*** Task material Section Begins ***
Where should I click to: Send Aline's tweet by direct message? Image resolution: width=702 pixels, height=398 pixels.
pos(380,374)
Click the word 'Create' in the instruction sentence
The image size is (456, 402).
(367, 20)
*** Task material Section Ends ***
Repeat the listing exactly.

**Response to this exercise:**
Where should I click to: Send Aline's tweet by direct message? Image resolution: width=702 pixels, height=398 pixels.
pos(380,374)
Click the word 'Create' in the instruction sentence
The image size is (456, 402).
(367, 20)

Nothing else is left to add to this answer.